The second time it came up was during my preparation for the kickoff meetings we are in hosting over the next several weeks at work. Long ago, Rapid7 elected to use a moose as a symbol of teamwork, and it’s become a significant rallying point in our company. I had been telling the story of why a moose along with branding many of our internal programs with this word for years. It wasn’t until I recently sat down with one of the former employees who actually came up with the use of this word in our company vernacular that I realized the impact that one word had actually had.

In its condensed version, the story behind “Why a moose?!” came from two sales leaders back when the company was very small, and trying to gain a grounding in the emerging cybersecurity field. These two guys had very different skills and approaches and, ultimately, we're getting in each other’s way to the point of neither being overly successful. One day, one of the guys said to the other, “The singular of the word moose, is moose.  The plural of the word moose is also moose. You are a moose. I am a moose. Together, we are one moose.” Understandably, the other sales leader looked at him like he was insane. However, they went on to reason that when you are operating singularly, you won’t accomplish nearly as much as you will be partnering together. From that day on, the notion of moose within our company represented teamwork and the importance of collaboration. Since that time, it’s become our mascot, and more importantly, it’s set the tone for the basis of our entire culture. One word had a tremendous impact on the direction of how we scaled our company.

Just one word can have the power and ability to help and to heal, or to harm and to hurt. They can inspire someone to achieve their best, or they can have negative ramifications that last a lifetime. It can influence a brilliant comedy routine, or it can create a cultural foundation for a company.  Depending on the word, and the tone with which it is shared, it can demotivate, or worse, completely alienate someone.

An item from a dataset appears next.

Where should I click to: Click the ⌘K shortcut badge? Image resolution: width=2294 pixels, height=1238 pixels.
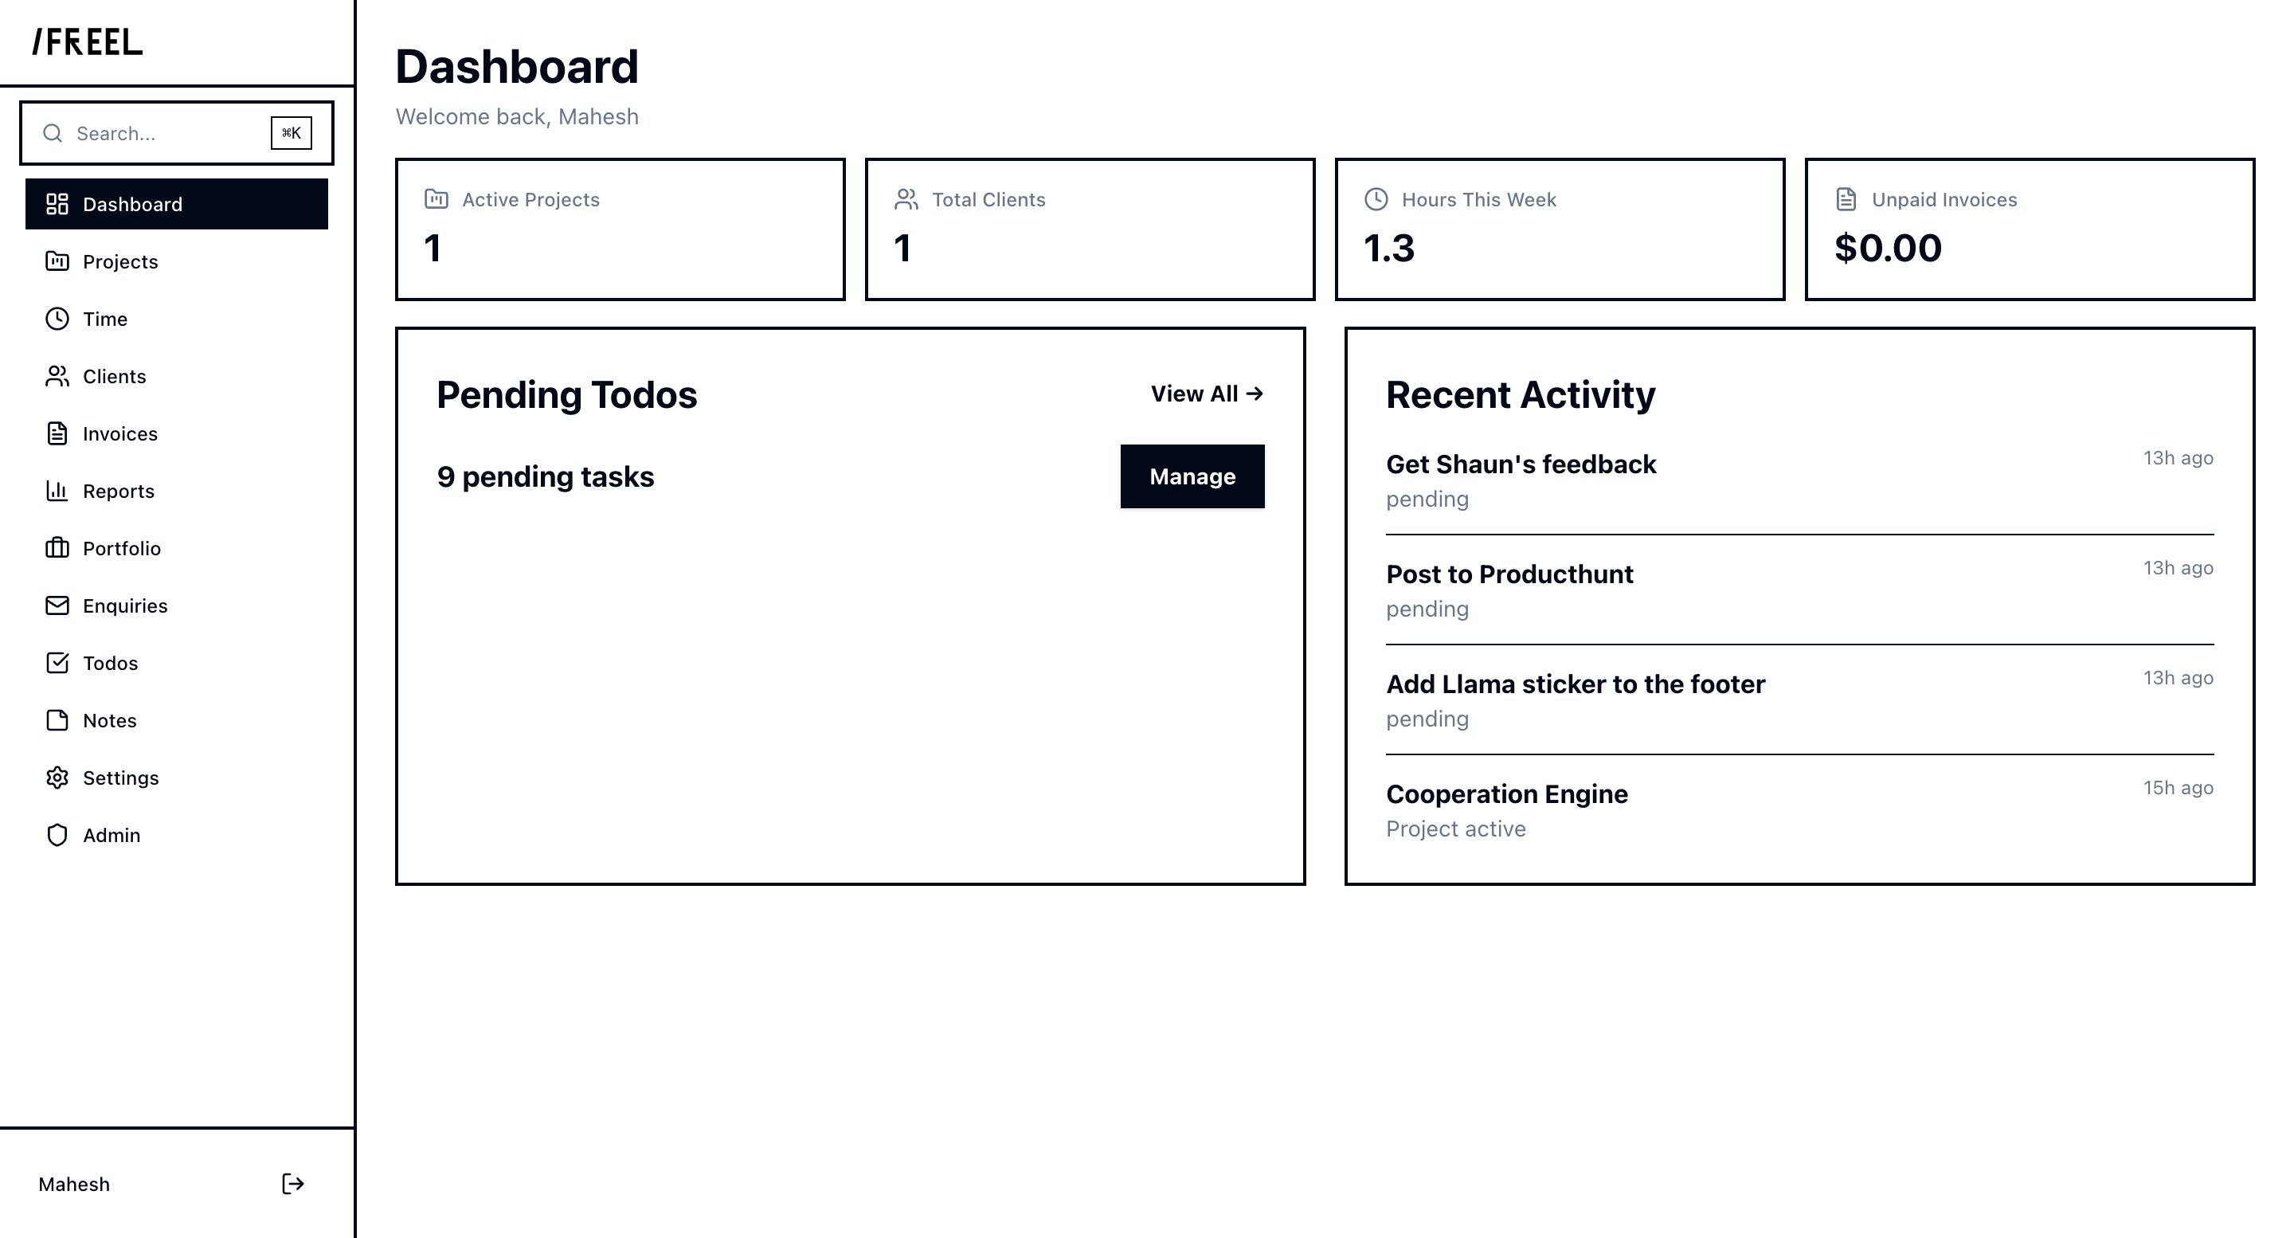(291, 134)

Challenge for the new year: Consider the words you use most often, and the impact they are having. Select the most positive word, and elect it as your mantra. Next, consider the most negative word in your vocabulary. Whether it’s creating self-criticism or contributing to a toxic team environment, identify it and erase it. As illustrated above, even just a singular word can have a dramatic impact. Whether you are writing it, speaking it, or just plain wearing it on a t-shirt, consider your words carefully; they may just change the course of history.

FWIW: While I am likely to choose a number of them over the course of this year, my current word of focus is “evolve.” The word I am erasing from my vocabulary this year is “tired.”